In the model project we do not "create model data" as a separate step. Instead we generate food inspection features, business features, then we join those features to the food inspections to create the model data.

This approach is cleaner because all features are treated separate calculations, rather than having some features that are methodically created and some that calculated on the fly when the merge happens.

Also, being deliberate about the feature creation is an important step for the prediction step, because in the predictions the features are not joined to the food inspections, they are joined to the currently active food businesses.

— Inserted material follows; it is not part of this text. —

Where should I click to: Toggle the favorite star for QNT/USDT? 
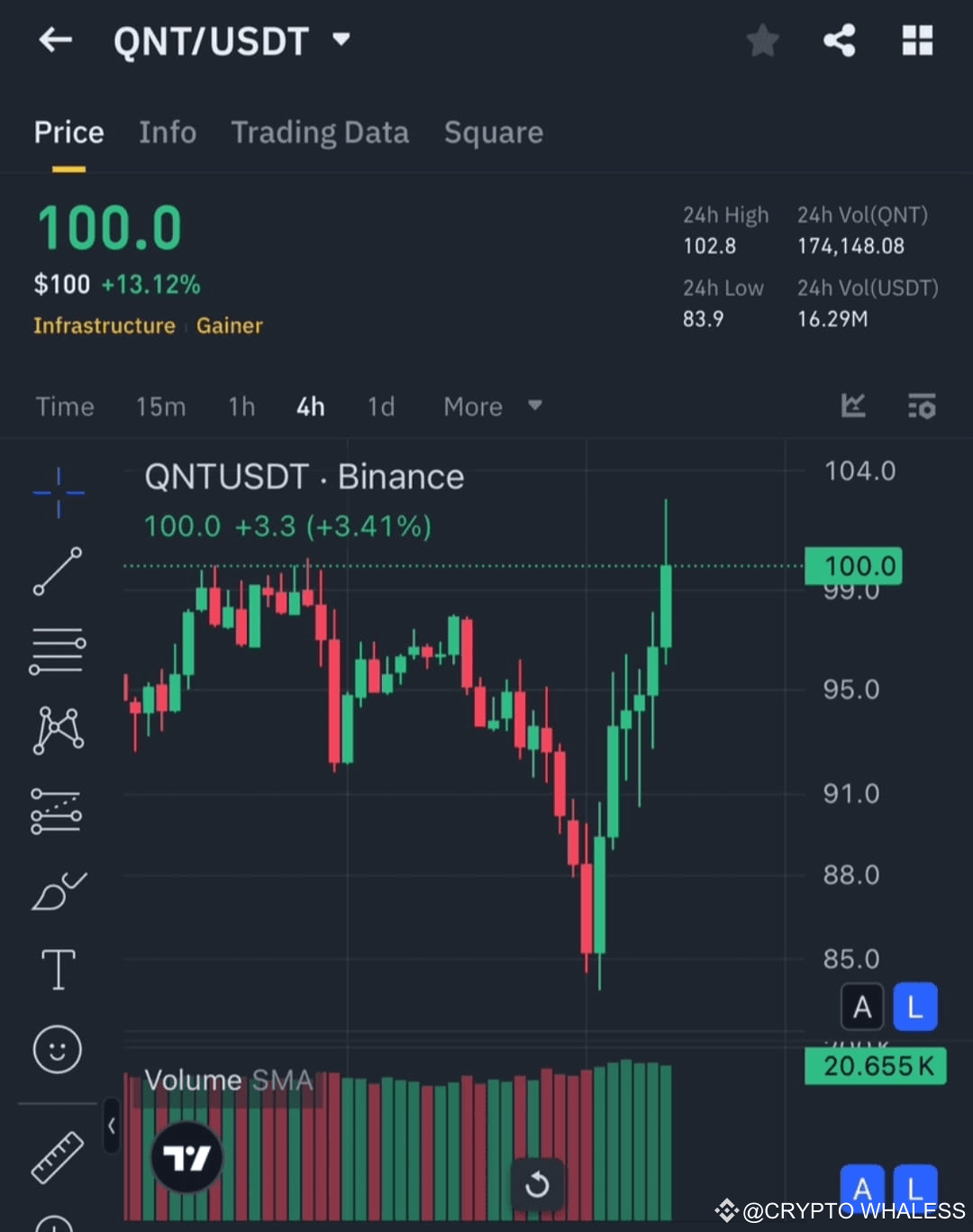[762, 40]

Separating the feature creation from the merge is a little complicated but doable, but there is a problem with the sanitarians. Several steps need to be taken so that the inspector identities can be treated as an independent feature, and the steps needed to process the historical data in the repository is different than the steps that we use in production (in production the data is cleaner, we didn't have this data source available when we did the evaluation).

So, in the evaluation there need to be a helper script / step to get the inspector data into a format that is simply Inspection_ID and Inspector_Assigned. This involves:

Getting the inspector data ready so that it can be matched to food inspections using the License Number and Inspection Date. This match will allow us to get the Inspection ID
Cleaning up the License Number of the inspectors to improve the match quality
Removing invalid records
Deduplicating inspections / inspection records
Matching / merging the inspection data onto the inspector data, and subsetting to the two columns we want

I have a working version of the code, but the xmat is different from the original by about 20 rows 18,739 rows instead of 18,712. I remember encountering this when I did the refactoring the first time, but I don't remember what caused the discrepancy. It has to do with something in the order of what steps happened in the original dat_model creation, versus the new process of creating two separate files.

After this step is complete, we will be much closer to replicating the process in the model project, except for the prediction step.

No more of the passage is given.